*** Opening DOCUMENT EXTRACT ***

November 2006, was a month that historians will study in minute detail, day by day and headline by headline, when they attempt to reconstruct the iron chain of misery the United States has been forging for itself since September 2001 -- though some will maintain that November 2000, with its still-disputed presidential election, was the actual beginning of our decline and fall. If these are historians of a distant future and the nation has survived, even regained some of the power and prestige it squandered in this most humiliating of all its military misadventures, their conclusions will be of great but essentially academic interest. If the colossus of the 20th century has self-destructed and vanished from the playing field of history, their chronicles may take on the tragic grandeur of Homer, Herodotus and Gibbon. But the truest thing about the lessons of history is that they are never learned.
Either way, this November just behind us was the first month since 2001 when a careful observer could glimpse any excuse for optimism. And not so much for the midterm elections of Nov. 7, when President Bush lost his enabling majorities in Congress, but for the month's last day -- historic Nov. 30 -- when the congenitally self-assured Mr. Bush stood before us buck naked, stripped of his last pretenses and his last hope that he could salvage much of anything from the smoldering ruins of "Operation Iraqi Freedom." The hateful smirk remained, but with a rueful little twist to it, and the swagger was gone. Gone with the president's majorities was Rumsfeld his warlord and role model, whose martial body language had sustained the White House in its last comforting spasms of make-believe. (But who had issued, on the eve of the election and his own forced resignation, a classified memo conceding that he and Bush had failed in Iraq.) Gone, too -- shattered by the oft-maligned Howard Dean -- was the sinister prestige of the presidential hand-holder and vote-counter, the cutthroat Karl Rove, whose universal prescriptions for misdirection, intimidation, subterfuge and denial had always served to keep the truth at bay.

*** Closing DOCUMENT EXTRACT ***
*** Opening DATA SECTION ***

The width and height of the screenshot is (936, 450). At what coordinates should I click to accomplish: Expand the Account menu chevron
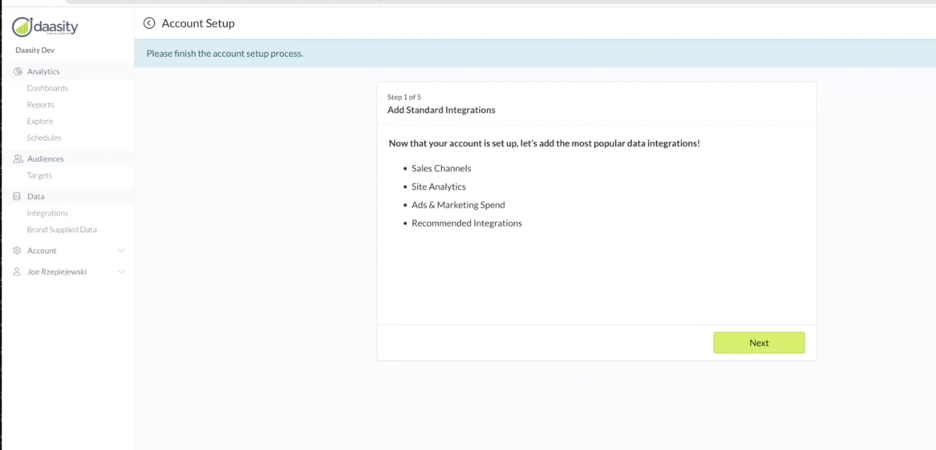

*** Closing DATA SECTION ***

# PROBLEM A:
In the essay about November 2006, which things does it list as Karl Rove's universal prescriptions for keeping the truth at bay?
# PROBLEM B:
According to the essay about November 2006, on what date did President Bush lose his enabling majorities in Congress?
# PROBLEM C:
Extend the essay about November 2006 and the Bush presidency from its last sentence.
The data are not needed for anything that follows.

# YOUR RESPONSE A:
Misdirection, intimidation, subterfuge and denial.

# YOUR RESPONSE B:
On Nov. 7, in the midterm elections.

# YOUR RESPONSE C:
On Nov. 29, the bipartisan Iraq Study Group, co-chaired by the Bush family fixer James Baker, revealed that its final report would recommend a phased pullout of combat troops from Iraq; most major media authorized their reporters to use the long-verboten "civil war" to describe intramural jihad between Sunnis and Shi'ites; Senate Democrats called for a special envoy to address the stupefying carnage in Baghdad; and a White House memo disparaging and undermining Iraq's Prime Minister, Nouri al-Maliki, coincided with the resignation from Maliki's government of 36 officials loyal to Shi'ite cleric Muqtada al-Sadr, a crucial bloc that withdrew cursing President Bush as "the world's biggest evil." An elaborately orchestrated summit dinner for Bush and Maliki in Amman, Jordan, was cancelled at the 11th hour. On the morning of November 30, there was no rational creature on this tortured planet who could earnestly doubt that the jig was up for George.
In Baghdad, the daily massacre occurred on schedule. Though he crawled up from the wreckage in Amman and flew off to Latvia with a final muted battle cry, "I'm not going to pull our troops off the battlefield before our mission is complete," no one paid the slightest attention. Back in Washington, "mission" was being redefined hourly, in a rapidly diminishing spiral. Then came Nov. 30 and the breakfast farewell, most likely the last meeting in this life for Bush and Maliki. There they stood, each fiercely embarrassed by the other and committed to mutual repudiation, loathing lurking just beneath their diplomatic manners. The exhausted puppeteer and his soon-to-be-discarded puppet. What's sadder than the end of the puppet show, with the audience long gone and the sets and costumes folded away, and every poor trick of the trade exposed to view?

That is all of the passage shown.